Make 1D1F more export oriented – Gov’t urged

Economics D F Commissioning
Commissioning 1D1F

Some economists have advised the Government to refine its flagship One District-One Factory (1D1F) initiative to reduce its import dependency.

They noted that the 1D1F initiative, envisioned by President Nana Addo Dankwa Akufo-Addo, had the potential to change the economy from being import dependent to a manufacturing, value addition and export-oriented and must be implemented that way.

They said when done well, it could help strengthen the local currency (the Cedi), reduce the exchange rate challenges, and create more jobs to improve the well-being of Ghanaians.

Dr Patrick Asuming, an Economist, said: “On paper, 1D1F should help, but we’ve been having that for six years now, and we still haven’t seen a substantial transformation of our import and exports so in that sense, I think, more needs to be done.”

He observed that though the economy had been growing: “Unfortunately, it’s been largely a jobless group. We’ve not been creating a lot of jobs, and the unemployment situation doesn’t seem to be improving.”

The Senior Lecturer at the University of Ghana Business School (UGBS) recommended that the strategy behind the initiative be revised, and said: “You cannot be doing 1D1F on the back of Planting for Food and Jobs (PFJ) and still be importing fertilizer.”

Dr Asuming explained that the exchange rate difficulties would not be solved by the measures that the government had put out, unless steps were taken to address the fundamental and structural challenges facing the economy.

Dr John Kwakye, the Director of Research of the Institute of Economic Affairs (IEA) also said, there was the need for the government to review the financial model of the 1D1F to ensure value for money for investments into the initiative.

He said: “By now I expected the government to have reduced some of the funding going into some specific flagship programmes because it’s clear that they are not sustainable to fund them all.”
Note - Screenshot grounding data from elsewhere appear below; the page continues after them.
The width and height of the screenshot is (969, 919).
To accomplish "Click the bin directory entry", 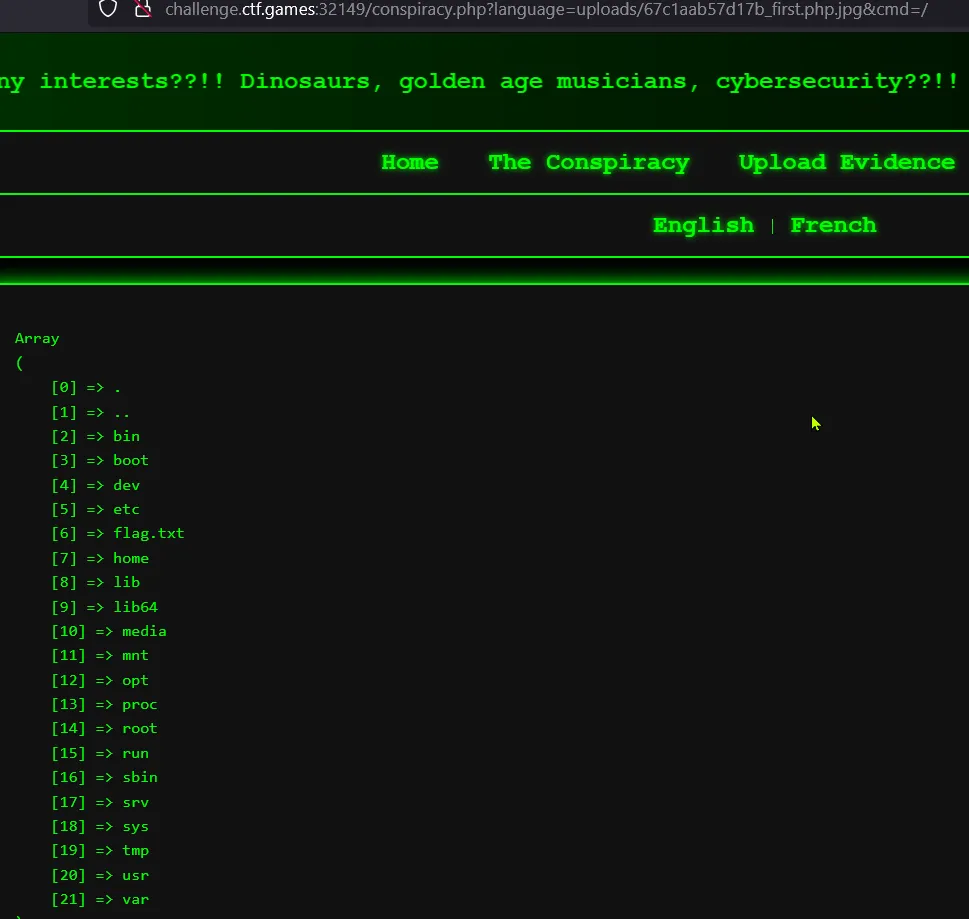I will tap(126, 436).
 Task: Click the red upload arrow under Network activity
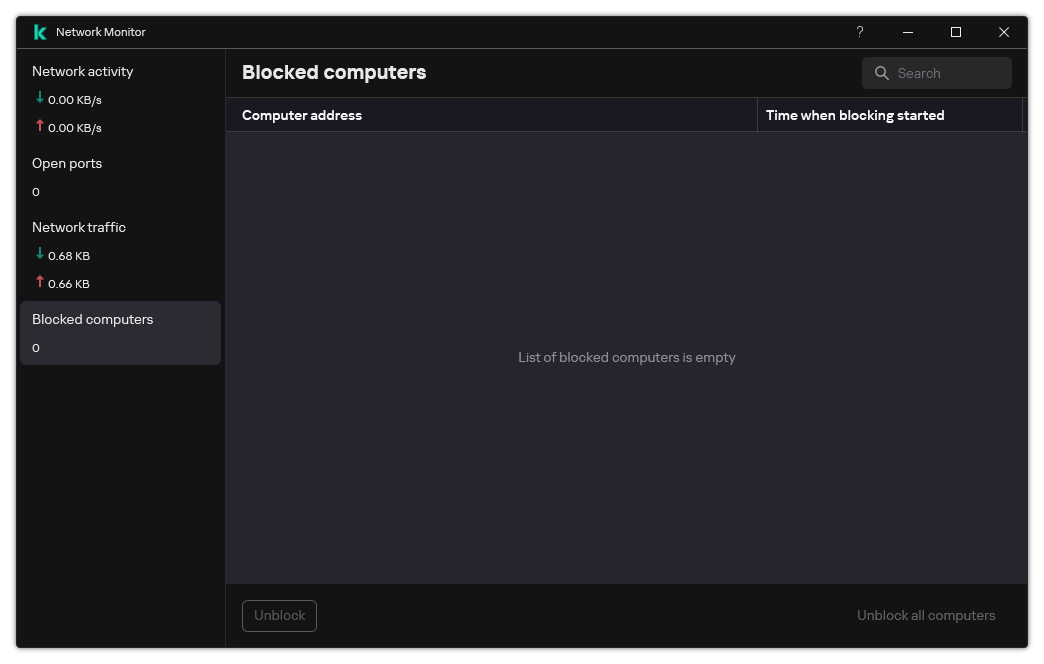38,127
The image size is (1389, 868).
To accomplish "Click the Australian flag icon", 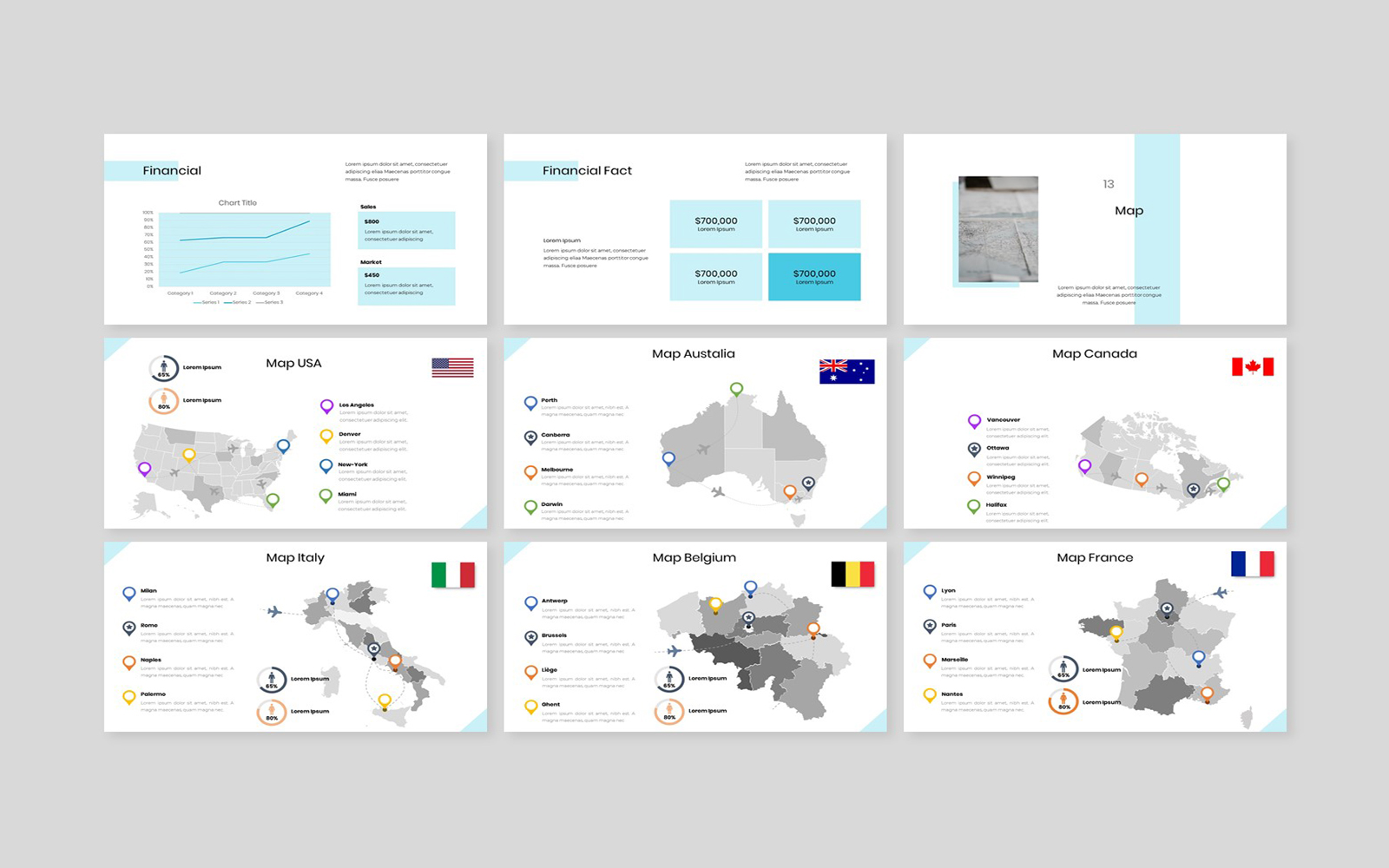I will coord(846,372).
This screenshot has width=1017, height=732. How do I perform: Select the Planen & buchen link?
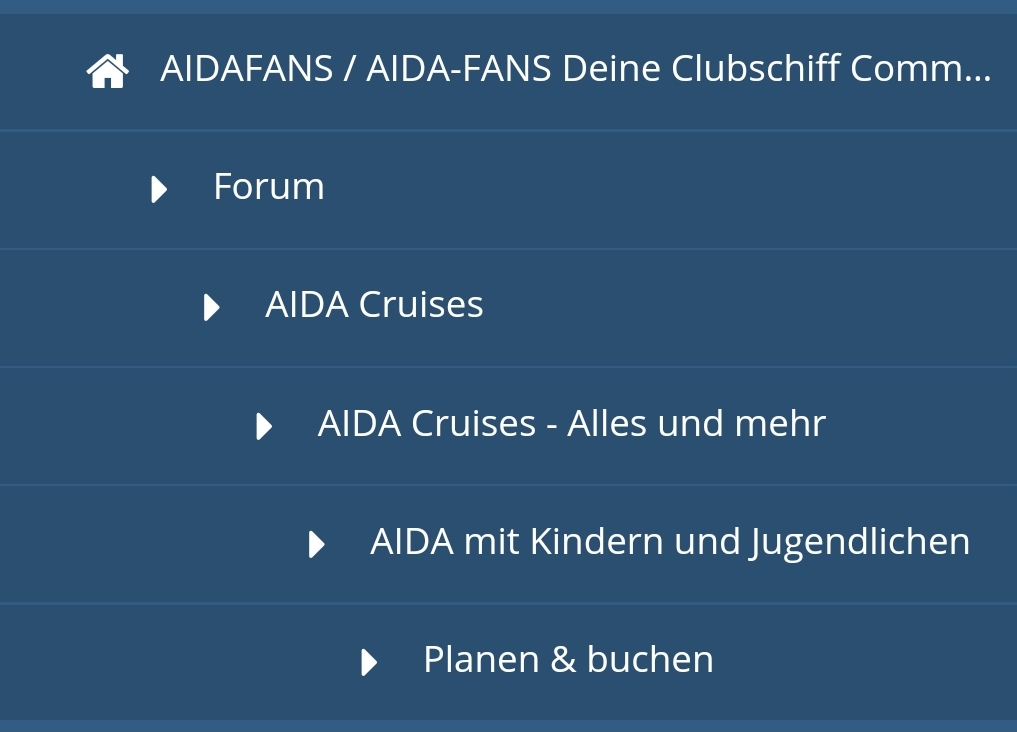pos(568,660)
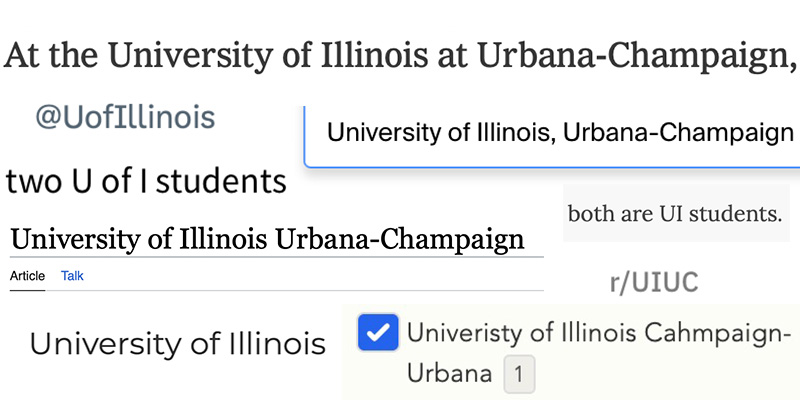Image resolution: width=800 pixels, height=418 pixels.
Task: Click the horizontal rule under the article title
Action: point(277,257)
“We import almost everything we consume, and this is because of our weak industrial base, and I had expected the Veep [Vice President] to talk about transforming the economy to a self-sufficient one.”
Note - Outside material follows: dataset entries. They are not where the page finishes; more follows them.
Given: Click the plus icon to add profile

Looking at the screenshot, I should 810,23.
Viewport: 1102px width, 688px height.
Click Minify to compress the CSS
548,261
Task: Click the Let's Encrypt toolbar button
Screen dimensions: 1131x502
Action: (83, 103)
Dr Kwakye said this during a media engagement after the Vice President’s lecture on the state of the economy.

Admitting the current economic hardship, Dr Mahamudu Bawumia, the Vice President, said: “In the midst of the current economic challenges we face, we are putting in place the key pillars for the economic transformation of Ghana.”

He said the government was: “Committed to working with you to build a country in which every young person can hope, and aspire, and reach his or her fullest potential, right here in Ghana.”

The Vice President indicated that government’s flagship programmes in education, health, agriculture, industry, and digital transformation initiatives, entrepreneurship and youth employment were all aimed at transforming the economy and to better the lives of Ghanaians.